* _Instructions to follow_:
Everything from the line holding "2020 KTM two-strokes break cover (36, 1550)" through the last line below is needed; please reproduce those lines exactly, adding nothing.

↓↓↓

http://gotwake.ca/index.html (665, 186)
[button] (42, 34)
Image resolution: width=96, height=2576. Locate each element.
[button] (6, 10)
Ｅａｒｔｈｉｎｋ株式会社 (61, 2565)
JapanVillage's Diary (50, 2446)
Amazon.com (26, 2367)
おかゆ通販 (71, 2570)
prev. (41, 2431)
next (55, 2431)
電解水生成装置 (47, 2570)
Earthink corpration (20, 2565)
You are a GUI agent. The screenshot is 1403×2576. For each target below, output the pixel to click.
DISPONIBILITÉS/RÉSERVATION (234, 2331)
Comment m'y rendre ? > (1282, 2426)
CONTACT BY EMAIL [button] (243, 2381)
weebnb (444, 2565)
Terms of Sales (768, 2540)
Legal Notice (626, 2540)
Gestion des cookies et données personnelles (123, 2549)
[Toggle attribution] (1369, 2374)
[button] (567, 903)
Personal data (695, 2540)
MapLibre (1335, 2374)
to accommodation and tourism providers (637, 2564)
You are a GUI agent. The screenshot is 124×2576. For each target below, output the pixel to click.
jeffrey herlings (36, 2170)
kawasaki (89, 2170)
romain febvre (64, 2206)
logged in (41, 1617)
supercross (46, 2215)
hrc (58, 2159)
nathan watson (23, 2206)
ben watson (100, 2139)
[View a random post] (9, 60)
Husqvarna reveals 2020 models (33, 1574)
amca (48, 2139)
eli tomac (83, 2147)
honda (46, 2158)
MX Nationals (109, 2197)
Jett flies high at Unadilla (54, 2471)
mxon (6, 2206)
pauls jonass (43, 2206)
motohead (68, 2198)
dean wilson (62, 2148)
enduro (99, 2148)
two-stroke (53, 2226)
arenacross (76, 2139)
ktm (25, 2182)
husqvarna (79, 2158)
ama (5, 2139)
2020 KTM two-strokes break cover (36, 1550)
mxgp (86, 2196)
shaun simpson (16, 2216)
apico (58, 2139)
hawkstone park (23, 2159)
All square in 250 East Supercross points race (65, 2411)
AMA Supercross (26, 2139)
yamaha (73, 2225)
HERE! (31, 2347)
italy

↑↑↑

* _Response box_:
2020 KTM two-strokes break cover (36, 1550)
mxgp (86, 2196)
shaun simpson (16, 2216)
apico (58, 2139)
hawkstone park (23, 2159)
All square in 250 East Supercross points race (65, 2411)
AMA Supercross (26, 2139)
yamaha (73, 2225)
HERE! (31, 2347)
italy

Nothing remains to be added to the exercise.